### SELECTED EXCERPT
Our little feller is growing up so fast. No, not Leo. We’re talking about Stick Figure, who has a new Web column at redeyechicago.com/gofigure
TODAY’S QUESTIONS
TOPIC 1: WHAT’S THE REAL REASON THE NFL MOVED THE BEARS’ GAME TIME?
Jimmy Greenfield: To keep Tank Johnson out of the bars.
Phillip Thompson: They want to avoid clogging up New Year’s Eve traffic with Packers fans traveling by cow.
Leo Ebersole: It’s part of a secret plan to consolidate the nation’s drunks.
Whizzer: Judging by that face, they want Rex to work as the Baby New Year. WHOOSHA BIG BOY?!
Stick Figure: I haven’t found a date for New Year’s Eve, but I think the wall is winking at me.
TOPIC 2: CONVINCE BRETT FAVRE TO RETIRE AFTER THIS GAME.
Jimmy Greenfield: After years of embarrassing the Bears, I’d rather he play and embarrass himself. Sorry.
Phillip Thompson: You’re this close to a seat next to Michael Irvin and his technicolor suits. Don’t lose the dream.
Leo Ebersole: Ahem. … Eighty-four interceptions in the last four years? Are you KIDDING ME?
Whizzer: Aged cheese crumbles under pressure.
Stick Figure: I think I like you too, wall, but aren’t we moving kind of fast?
TOPIC 3: WHAT WILL TERRELL OWENS COMPLAIN ABOUT NEXT?
Jimmy Greenfield: Would you believe Terrell Owens? Of course not.
Phillip Thompson: If the Cowboys cared about him dropping the ball, they would’ve transplanted new hands.
Leo Ebersole: Not winning female athlete of the year.
Whizzer: He prefers to be gagged with only the finest silks.
Stick Figure: I will call you Wally. What will you call me?

### TASK INSTRUCTIONS
What address does the sports banter column give for Stick Figure's new web column?

### DATASET EXTRACT
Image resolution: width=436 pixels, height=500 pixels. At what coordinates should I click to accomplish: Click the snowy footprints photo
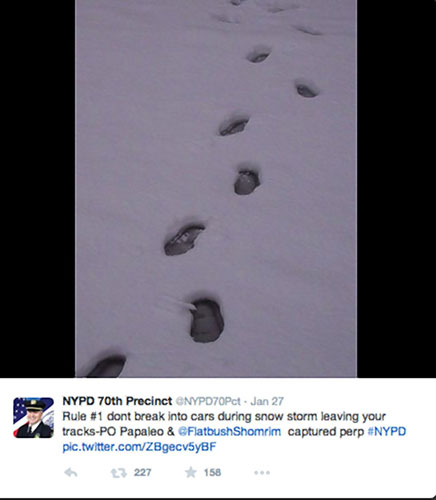tap(216, 189)
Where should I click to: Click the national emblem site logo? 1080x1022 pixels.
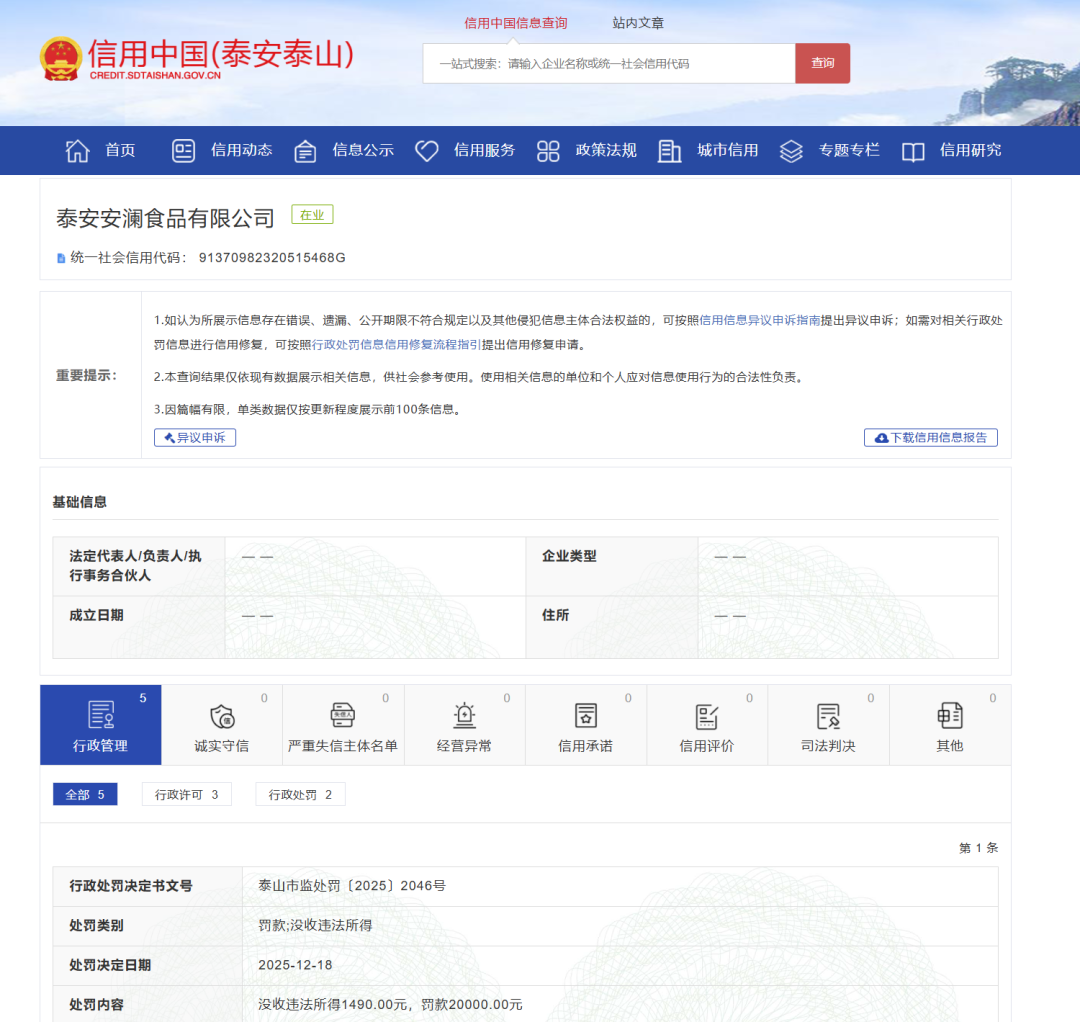tap(61, 60)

### SOLUTION TO THIS PROBLEM
redeyechicago.com/gofigure